Stored data
--- START ---
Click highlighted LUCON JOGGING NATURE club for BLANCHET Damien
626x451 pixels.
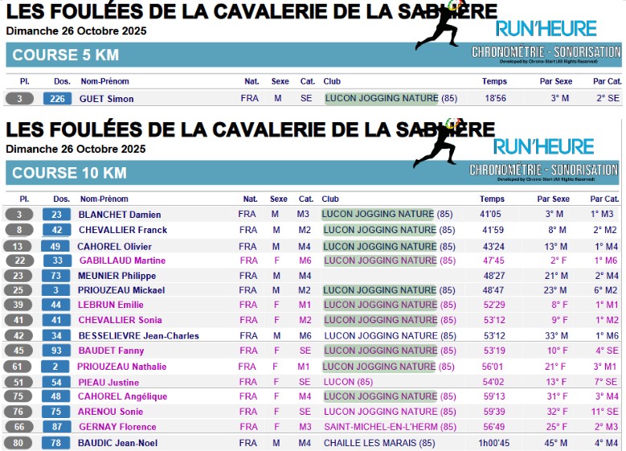pyautogui.click(x=378, y=215)
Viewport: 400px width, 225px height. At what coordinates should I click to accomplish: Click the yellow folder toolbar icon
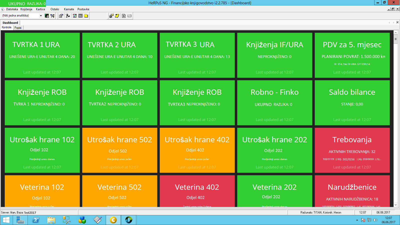click(86, 16)
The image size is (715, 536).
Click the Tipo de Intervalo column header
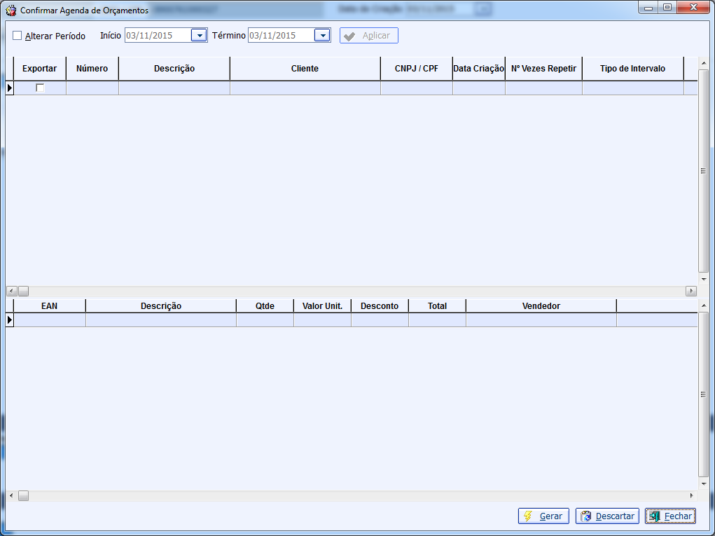coord(632,69)
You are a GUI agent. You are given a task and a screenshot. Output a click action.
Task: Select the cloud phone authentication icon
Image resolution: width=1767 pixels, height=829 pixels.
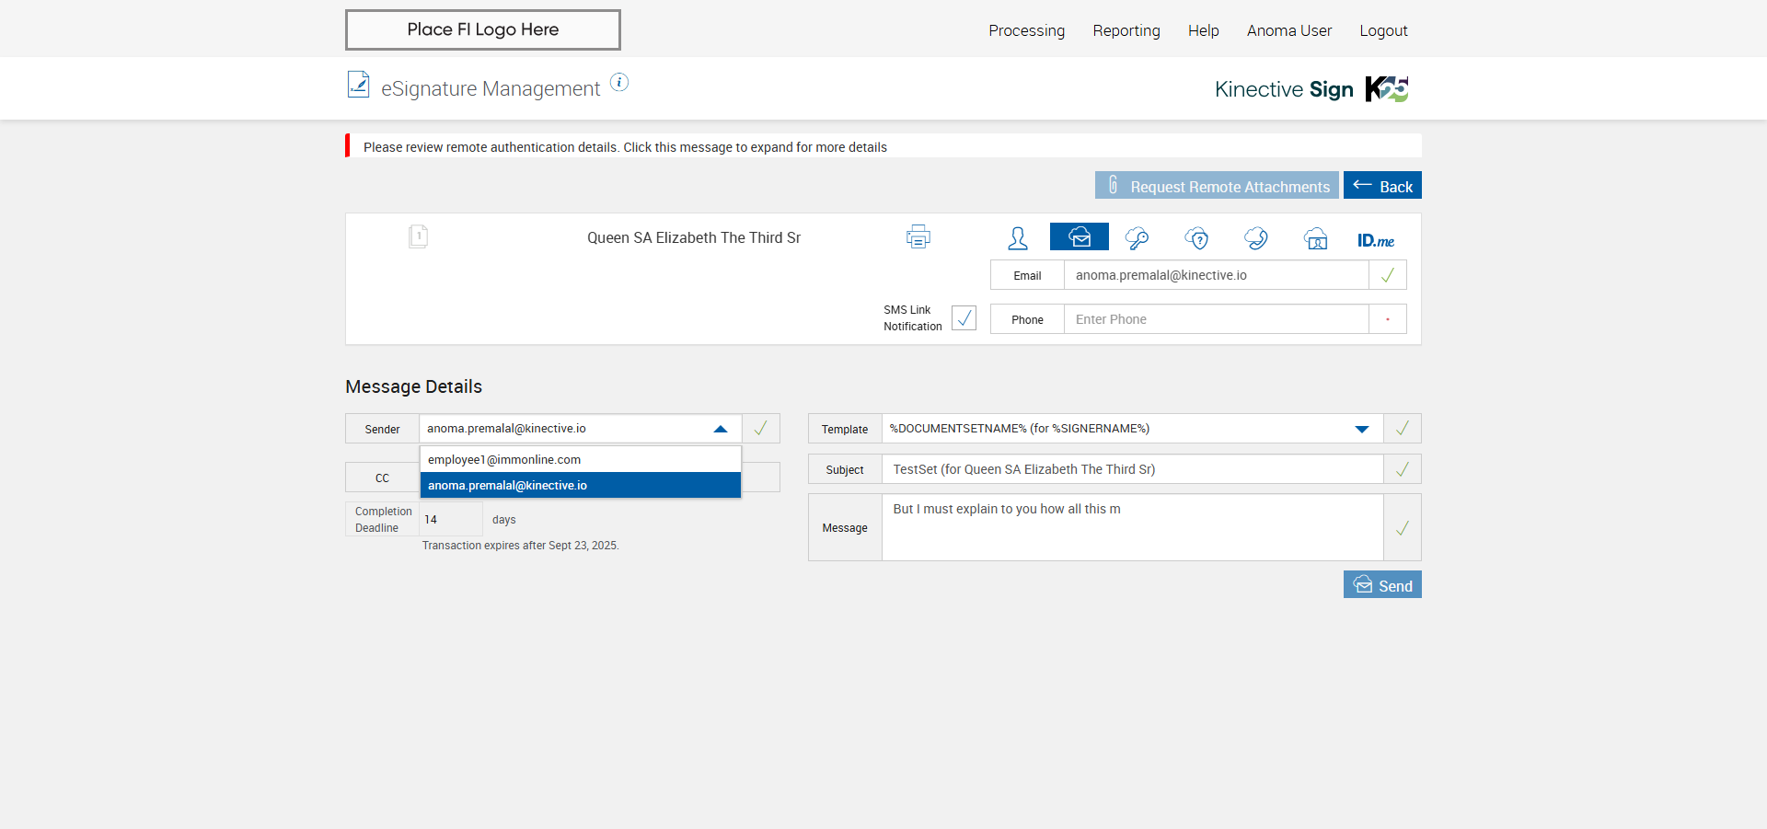(x=1255, y=238)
--- END ---
● REQUIRED ACTION: Ending at the line with "The image size is (715, 536).", reproduce exactly the lines that begin at the top of the data, and include no pictures.

● ANSWER TO THE PROBLEM:
Click highlighted LUCON JOGGING NATURE club for BLANCHET Damien
626x451 pixels.
pyautogui.click(x=378, y=215)
Viewport: 400px width, 225px height. At what coordinates should I click to accomplish: Click the yellow folder toolbar icon
click(86, 16)
The image size is (715, 536).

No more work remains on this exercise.